# INSTRUCTIONS
1. Please retype the delete-a-group jackknife text starting at "Kott, Phillip S. (1999)" and ending at "# the syntax).".
2. Continue the delete-a-group jackknife text from where it stops.

--- start of TEXT PROVIDED ---

Kott, Phillip S. (1999) "The Extended Delete-A-Group Jackknife". Bulletin of the International Statistical Instititute. 52nd Session. Contributed Papers. Book 2, pp. 167-168.

Kott, Phillip S. (2001) "The Delete-A-Group Jackknife". Journal of Official Statistics, Vol.17, No.4, pp. 521-526.

desc for a concise description of kott.design objects, kottby, kott.ratio, kott.regcoef, kott.quantile and kottby.user for calculating estimates and standard errors, kottcalibrate for calibrating replicate weights.

# Creation of kott.design objects starting with survey data sampled
# with different sampling designs (actually the survey data frame is
# always the same: the examples serve the purpose of illustrating
# the syntax).

data(data.examples)

# Two-stage stratified cluster sampling design (notice the presence of
# lonely PSUs):
kdes<-kottdesign(data=example,ids=~towcod+famcod,strata=~stratum,
      weights=~weight,nrg=15)
desc(kdes)


# The same using collapsed strata (SUPERSTRATUM variable) to remove
# lonely PSUs:
kdes<-kottdesign(data=example,ids=~towcod+famcod,strata=~SUPERSTRATUM,
      weights=~weight,nrg=15)

--- end of TEXT PROVIDED ---
--- start of DATASET CONTENT ---

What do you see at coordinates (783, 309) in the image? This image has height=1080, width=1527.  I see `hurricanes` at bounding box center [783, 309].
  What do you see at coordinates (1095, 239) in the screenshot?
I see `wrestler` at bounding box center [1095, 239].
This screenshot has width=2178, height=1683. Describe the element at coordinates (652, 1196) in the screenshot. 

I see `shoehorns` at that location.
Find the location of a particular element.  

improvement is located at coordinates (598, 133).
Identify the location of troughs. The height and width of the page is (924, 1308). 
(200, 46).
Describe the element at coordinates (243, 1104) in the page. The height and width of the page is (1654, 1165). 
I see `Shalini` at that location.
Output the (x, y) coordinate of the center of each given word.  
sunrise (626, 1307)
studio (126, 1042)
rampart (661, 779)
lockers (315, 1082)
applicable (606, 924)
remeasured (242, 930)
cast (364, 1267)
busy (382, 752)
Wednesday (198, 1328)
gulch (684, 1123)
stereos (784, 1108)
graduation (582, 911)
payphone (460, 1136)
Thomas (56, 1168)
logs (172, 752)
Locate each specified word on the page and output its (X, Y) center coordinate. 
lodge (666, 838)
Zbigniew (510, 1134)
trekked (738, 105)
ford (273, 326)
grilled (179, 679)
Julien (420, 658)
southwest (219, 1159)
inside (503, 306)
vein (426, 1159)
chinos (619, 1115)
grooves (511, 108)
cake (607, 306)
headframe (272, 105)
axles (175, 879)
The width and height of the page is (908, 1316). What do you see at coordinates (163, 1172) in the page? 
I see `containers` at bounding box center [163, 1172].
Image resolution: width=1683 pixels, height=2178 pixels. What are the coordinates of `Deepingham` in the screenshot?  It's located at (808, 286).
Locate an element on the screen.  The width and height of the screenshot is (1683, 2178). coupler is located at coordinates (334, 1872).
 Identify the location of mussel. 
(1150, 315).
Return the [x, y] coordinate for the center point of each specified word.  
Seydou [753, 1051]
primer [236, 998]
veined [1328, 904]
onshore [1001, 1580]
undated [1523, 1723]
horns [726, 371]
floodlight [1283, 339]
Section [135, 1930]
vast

--- end of DATASET CONTENT ---

# EXPECTED OUTPUTS
1.
Kott, Phillip S. (1999) "The Extended Delete-A-Group Jackknife". Bulletin of the International Statistical Instititute. 52nd Session. Contributed Papers. Book 2, pp. 167-168.

Kott, Phillip S. (2001) "The Delete-A-Group Jackknife". Journal of Official Statistics, Vol.17, No.4, pp. 521-526.

desc for a concise description of kott.design objects, kottby, kott.ratio, kott.regcoef, kott.quantile and kottby.user for calculating estimates and standard errors, kottcalibrate for calibrating replicate weights.

# Creation of kott.design objects starting with survey data sampled
# with different sampling designs (actually the survey data frame is
# always the same: the examples serve the purpose of illustrating
# the syntax).

2.
desc(kdes)


# Same design, but using the self.rep.str argument to identify
# the SR strata (actually towcod identifies the
# "variance PSUs" by construction):
kdes<-kottdesign(data=example,ids=~towcod+famcod,strata=~SUPERSTRATUM,
      weights=~weight,nrg=15,self.rep.str=~sr)
desc(kdes)


# Two stage cluster sampling (no stratification):
kdes<-kottdesign(data=example,ids=~towcod+famcod,weights=~weight,nrg=15)
desc(kdes)


# One-stage stratified cluster sampling:
kdes<-kottdesign(data=example,ids=~towcod,strata=~SUPERSTRATUM,
      weights=~weight,nrg=15)
desc(kdes)


# Stratified independent sampling design:
kdes<-kottdesign(data=example,ids=~key,strata=~SUPERSTRATUM,
      weights=~weight,nrg=15)
desc(kdes)